◆ Exercise prompt: Scan the entries below for the string "will" and copy every line where it turns up.

*** Extracted material ***

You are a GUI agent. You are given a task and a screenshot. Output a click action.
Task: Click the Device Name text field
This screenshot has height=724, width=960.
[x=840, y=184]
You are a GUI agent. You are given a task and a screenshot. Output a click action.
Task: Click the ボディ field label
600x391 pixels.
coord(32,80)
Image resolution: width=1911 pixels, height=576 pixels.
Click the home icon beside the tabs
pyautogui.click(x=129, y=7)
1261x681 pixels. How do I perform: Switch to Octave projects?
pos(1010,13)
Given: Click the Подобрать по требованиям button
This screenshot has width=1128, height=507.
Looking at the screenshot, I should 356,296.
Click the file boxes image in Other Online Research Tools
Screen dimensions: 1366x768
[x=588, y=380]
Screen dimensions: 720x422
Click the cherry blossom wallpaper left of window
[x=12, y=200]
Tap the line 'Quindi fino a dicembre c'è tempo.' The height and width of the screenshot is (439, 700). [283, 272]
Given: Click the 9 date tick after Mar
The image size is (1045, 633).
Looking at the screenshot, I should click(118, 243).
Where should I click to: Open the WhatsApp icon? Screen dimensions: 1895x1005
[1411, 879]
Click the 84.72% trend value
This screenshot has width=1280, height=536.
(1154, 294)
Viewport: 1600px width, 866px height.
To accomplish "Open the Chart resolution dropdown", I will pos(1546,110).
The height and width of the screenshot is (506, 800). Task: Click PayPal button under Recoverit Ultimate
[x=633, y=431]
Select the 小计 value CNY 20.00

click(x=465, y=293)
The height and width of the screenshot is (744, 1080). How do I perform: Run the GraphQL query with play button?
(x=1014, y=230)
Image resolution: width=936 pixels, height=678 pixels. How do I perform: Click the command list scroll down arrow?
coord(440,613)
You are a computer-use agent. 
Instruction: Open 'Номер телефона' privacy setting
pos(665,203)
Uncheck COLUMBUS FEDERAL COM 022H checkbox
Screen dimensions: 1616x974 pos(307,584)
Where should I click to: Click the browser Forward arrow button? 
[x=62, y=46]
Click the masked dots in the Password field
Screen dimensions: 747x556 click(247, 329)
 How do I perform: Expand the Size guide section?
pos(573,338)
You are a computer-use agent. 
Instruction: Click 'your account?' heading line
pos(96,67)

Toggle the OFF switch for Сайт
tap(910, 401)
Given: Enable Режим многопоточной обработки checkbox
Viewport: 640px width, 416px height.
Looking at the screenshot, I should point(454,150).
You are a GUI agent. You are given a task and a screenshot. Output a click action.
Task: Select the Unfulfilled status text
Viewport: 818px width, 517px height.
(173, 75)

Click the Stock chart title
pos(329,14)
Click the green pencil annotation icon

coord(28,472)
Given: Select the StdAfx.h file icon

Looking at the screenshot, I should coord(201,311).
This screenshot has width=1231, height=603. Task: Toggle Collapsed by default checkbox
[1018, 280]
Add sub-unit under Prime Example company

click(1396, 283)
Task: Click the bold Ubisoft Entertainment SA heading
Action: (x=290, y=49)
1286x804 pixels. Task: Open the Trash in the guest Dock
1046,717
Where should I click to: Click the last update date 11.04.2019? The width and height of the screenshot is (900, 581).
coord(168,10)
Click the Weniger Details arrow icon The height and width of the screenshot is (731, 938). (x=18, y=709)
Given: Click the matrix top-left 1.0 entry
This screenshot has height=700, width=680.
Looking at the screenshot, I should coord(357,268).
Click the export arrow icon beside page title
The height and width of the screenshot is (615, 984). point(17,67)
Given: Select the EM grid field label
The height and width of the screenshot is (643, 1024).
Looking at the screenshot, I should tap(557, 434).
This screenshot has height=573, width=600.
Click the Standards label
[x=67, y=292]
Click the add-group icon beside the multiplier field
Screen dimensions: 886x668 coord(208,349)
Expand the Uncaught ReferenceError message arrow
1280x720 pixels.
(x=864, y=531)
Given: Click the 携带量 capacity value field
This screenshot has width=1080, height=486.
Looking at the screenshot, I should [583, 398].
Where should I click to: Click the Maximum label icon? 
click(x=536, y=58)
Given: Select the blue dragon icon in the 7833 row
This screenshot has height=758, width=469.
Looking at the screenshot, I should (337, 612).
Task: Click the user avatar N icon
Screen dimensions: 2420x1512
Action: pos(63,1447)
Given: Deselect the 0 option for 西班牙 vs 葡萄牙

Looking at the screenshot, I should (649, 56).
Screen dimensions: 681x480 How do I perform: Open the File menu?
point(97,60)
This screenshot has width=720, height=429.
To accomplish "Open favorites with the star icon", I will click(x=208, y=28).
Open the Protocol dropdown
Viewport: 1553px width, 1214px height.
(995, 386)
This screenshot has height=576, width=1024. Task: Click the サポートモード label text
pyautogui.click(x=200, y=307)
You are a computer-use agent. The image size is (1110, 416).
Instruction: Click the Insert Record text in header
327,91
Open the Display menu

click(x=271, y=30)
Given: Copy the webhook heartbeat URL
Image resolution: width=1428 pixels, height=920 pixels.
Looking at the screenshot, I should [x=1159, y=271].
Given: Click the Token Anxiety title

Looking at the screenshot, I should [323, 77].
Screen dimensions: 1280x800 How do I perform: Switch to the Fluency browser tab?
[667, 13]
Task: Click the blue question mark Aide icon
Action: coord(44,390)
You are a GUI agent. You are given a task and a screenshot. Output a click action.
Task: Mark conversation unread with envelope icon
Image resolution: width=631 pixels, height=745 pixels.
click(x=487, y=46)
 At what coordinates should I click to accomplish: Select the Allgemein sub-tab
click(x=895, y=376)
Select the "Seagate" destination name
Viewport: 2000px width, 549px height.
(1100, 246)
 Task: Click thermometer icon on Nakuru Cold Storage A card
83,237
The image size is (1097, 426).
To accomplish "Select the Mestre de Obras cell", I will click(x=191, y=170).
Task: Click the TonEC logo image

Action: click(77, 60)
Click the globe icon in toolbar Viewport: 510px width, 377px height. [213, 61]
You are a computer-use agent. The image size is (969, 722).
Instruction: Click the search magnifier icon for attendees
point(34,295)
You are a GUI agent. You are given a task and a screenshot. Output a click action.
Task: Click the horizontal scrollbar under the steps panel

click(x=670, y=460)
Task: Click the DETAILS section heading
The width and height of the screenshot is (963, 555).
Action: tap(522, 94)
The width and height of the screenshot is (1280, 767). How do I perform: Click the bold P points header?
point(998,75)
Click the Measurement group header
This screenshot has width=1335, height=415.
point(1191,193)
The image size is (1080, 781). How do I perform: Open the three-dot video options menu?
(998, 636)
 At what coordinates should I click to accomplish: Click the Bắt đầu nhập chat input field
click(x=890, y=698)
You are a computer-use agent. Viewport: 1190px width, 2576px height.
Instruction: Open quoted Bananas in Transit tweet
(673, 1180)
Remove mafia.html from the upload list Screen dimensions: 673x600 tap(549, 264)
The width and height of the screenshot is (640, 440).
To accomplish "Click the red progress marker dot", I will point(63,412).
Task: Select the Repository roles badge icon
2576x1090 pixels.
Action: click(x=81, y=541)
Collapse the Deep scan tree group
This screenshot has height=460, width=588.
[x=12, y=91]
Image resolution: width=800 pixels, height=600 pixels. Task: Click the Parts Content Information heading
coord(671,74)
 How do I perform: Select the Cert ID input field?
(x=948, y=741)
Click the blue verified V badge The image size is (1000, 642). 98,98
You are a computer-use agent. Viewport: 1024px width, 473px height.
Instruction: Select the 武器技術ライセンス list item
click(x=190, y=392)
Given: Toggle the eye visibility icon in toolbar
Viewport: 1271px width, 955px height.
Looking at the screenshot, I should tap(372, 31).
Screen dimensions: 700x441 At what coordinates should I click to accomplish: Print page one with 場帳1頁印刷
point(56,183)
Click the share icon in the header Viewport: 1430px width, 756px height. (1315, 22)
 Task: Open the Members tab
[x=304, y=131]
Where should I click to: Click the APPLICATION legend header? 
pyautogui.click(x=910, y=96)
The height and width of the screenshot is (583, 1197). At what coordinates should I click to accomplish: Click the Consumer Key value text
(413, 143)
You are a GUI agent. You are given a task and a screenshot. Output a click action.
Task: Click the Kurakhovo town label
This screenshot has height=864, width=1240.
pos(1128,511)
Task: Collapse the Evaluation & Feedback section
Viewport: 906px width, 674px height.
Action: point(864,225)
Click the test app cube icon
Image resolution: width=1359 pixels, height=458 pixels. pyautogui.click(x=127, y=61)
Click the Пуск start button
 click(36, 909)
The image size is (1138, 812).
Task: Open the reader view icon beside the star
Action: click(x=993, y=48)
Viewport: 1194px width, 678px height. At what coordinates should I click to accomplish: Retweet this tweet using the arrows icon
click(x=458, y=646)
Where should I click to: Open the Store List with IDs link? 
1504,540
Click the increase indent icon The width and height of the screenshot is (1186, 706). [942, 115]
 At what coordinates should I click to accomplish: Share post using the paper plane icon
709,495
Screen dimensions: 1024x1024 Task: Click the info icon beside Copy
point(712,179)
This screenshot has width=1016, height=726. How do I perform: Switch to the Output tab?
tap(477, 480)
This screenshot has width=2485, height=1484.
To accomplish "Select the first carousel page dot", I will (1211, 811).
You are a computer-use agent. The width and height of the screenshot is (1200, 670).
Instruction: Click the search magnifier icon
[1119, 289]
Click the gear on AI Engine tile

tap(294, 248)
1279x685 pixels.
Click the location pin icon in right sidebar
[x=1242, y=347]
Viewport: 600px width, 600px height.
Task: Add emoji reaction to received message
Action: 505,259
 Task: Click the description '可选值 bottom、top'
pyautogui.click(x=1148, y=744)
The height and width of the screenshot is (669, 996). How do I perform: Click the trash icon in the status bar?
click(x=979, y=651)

***

◆ Result for this task:
To accomplish "Open the Chart resolution dropdown", I will pos(1546,110).
To accomplish "Open favorites with the star icon", I will click(x=208, y=28).
To accomplish "Select the Mestre de Obras cell", I will click(x=191, y=170).
To accomplish "Click the red progress marker dot", I will point(63,412).
To accomplish "Select the first carousel page dot", I will (1211, 811).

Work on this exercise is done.